* [To do]: The pictures are to be left out when the listing below is reproduced word for word.

--------------------

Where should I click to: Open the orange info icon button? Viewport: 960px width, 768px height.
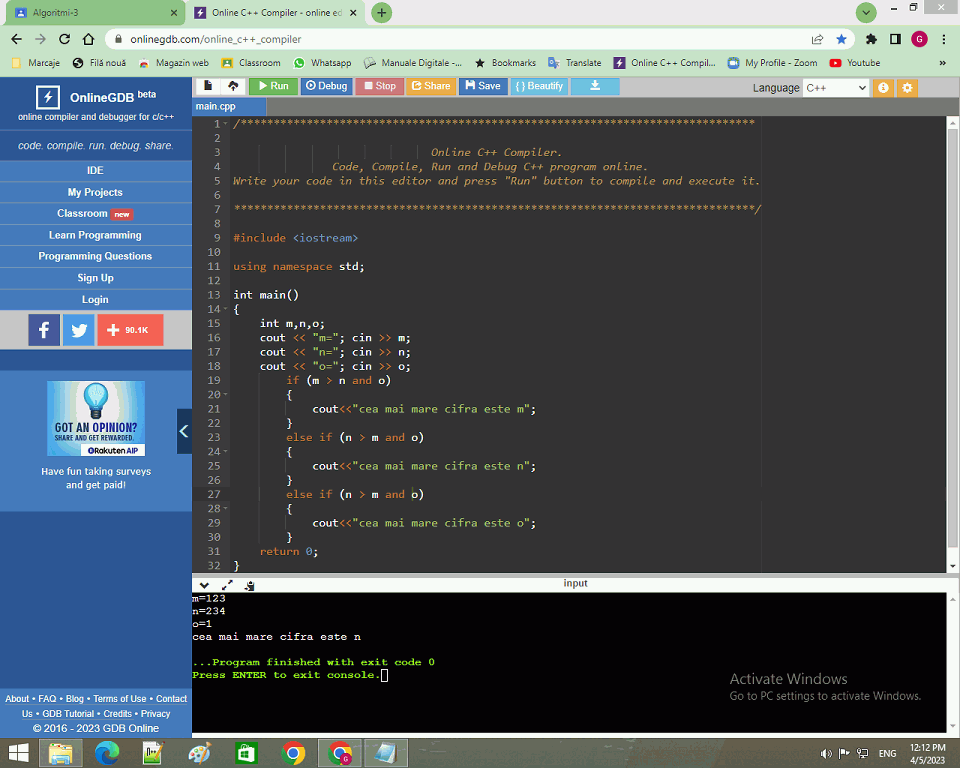coord(883,88)
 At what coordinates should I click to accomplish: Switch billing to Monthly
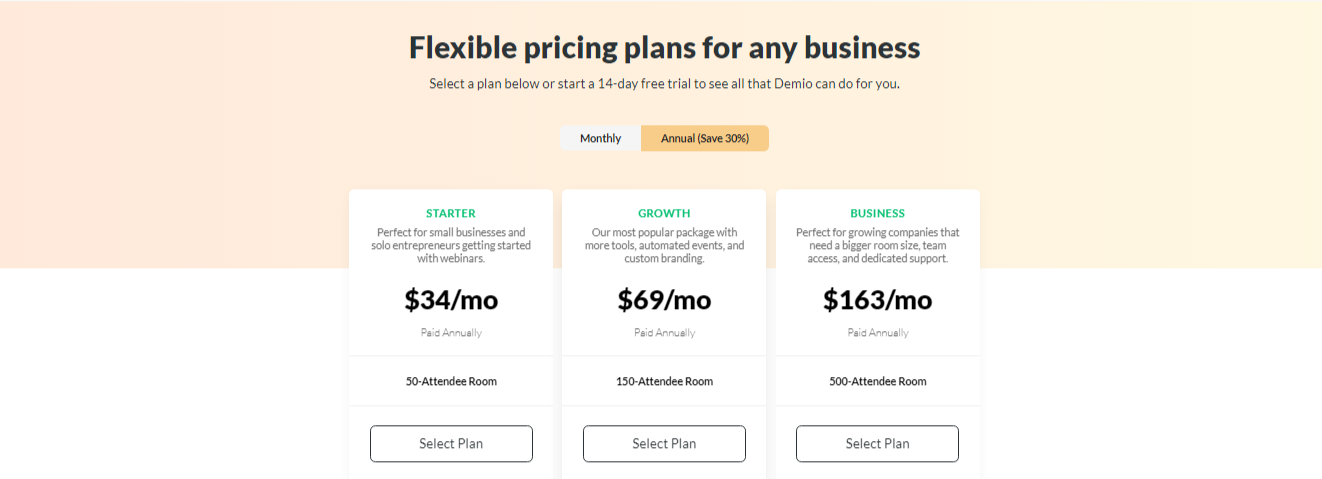click(x=600, y=138)
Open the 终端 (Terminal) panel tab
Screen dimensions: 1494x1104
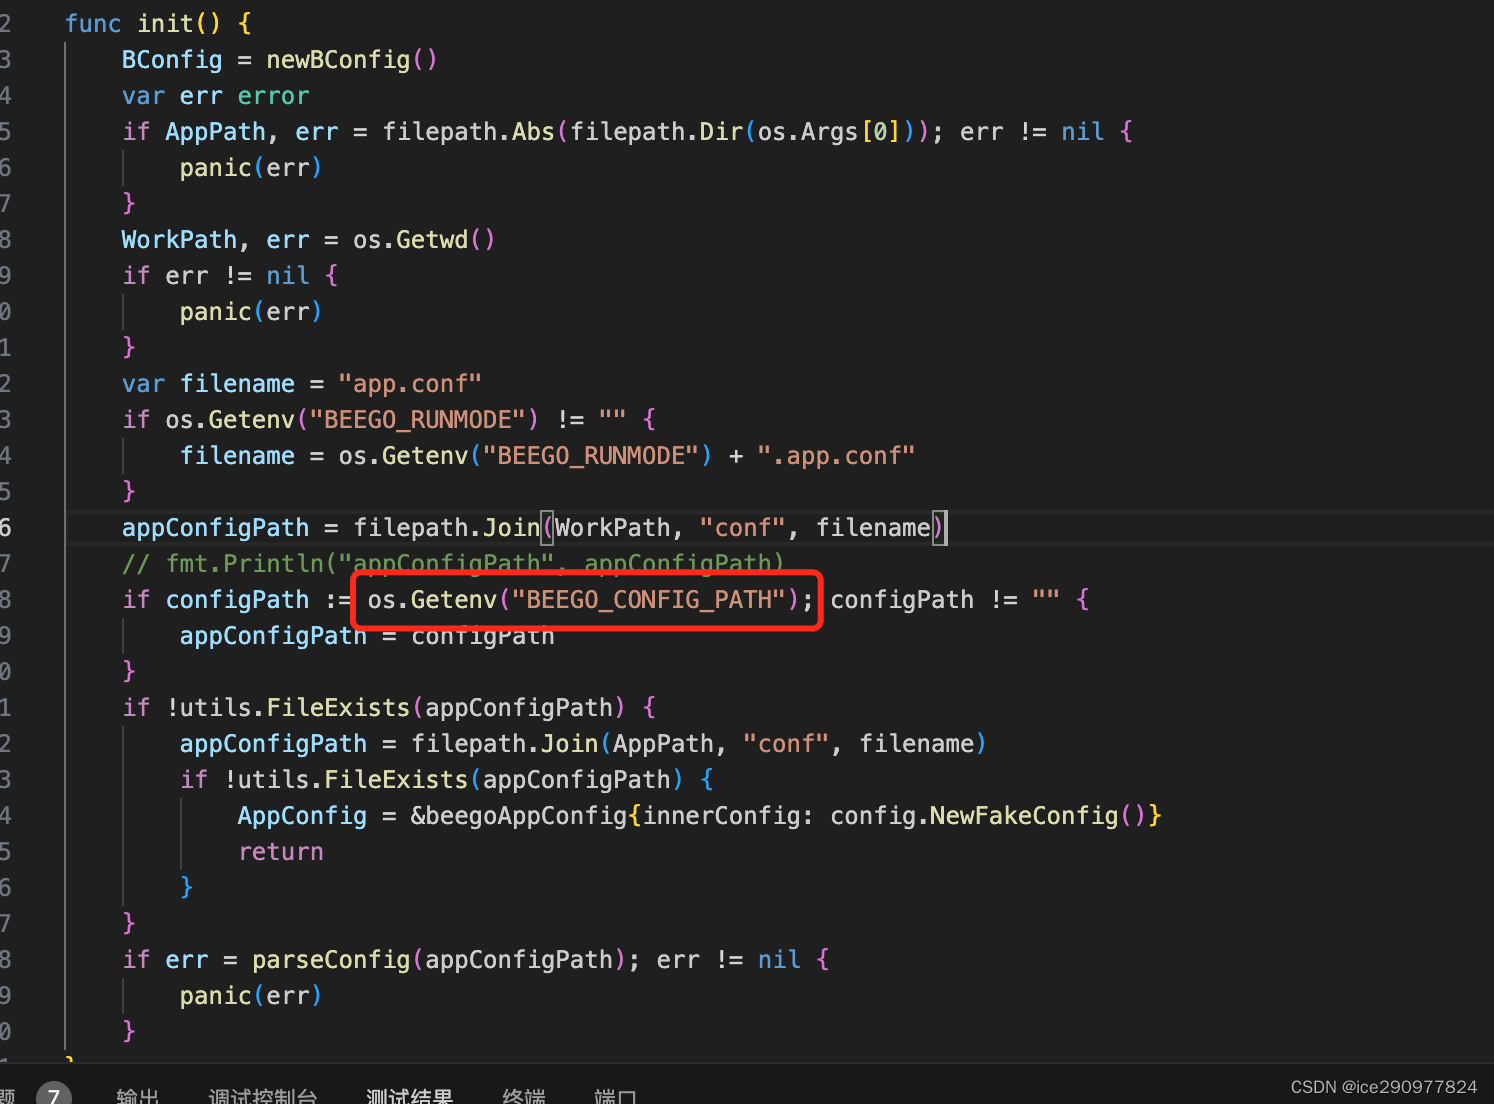(523, 1095)
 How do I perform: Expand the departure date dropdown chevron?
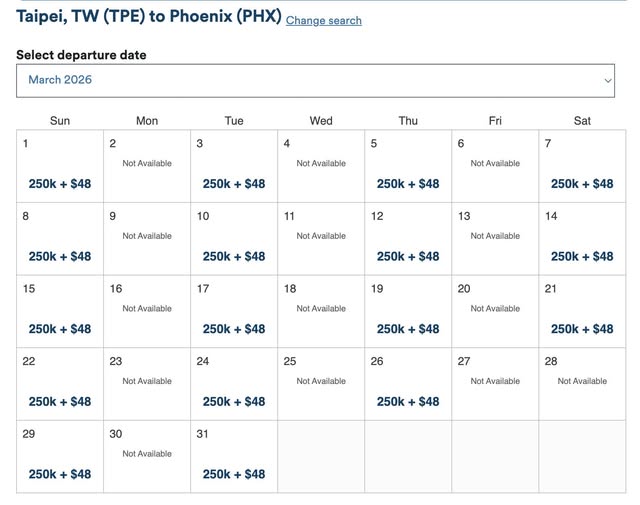[607, 81]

--------------------

* [Written answer]:
Where should I click to: Open the orange info icon button? Viewport: 960px width, 768px height.
coord(883,88)
 At what coordinates should I click to accomplish: Switch billing to Monthly
click(x=600, y=138)
Open the 终端 (Terminal) panel tab
Screen dimensions: 1494x1104
(523, 1095)
 How do I perform: Expand the departure date dropdown chevron?
[607, 81]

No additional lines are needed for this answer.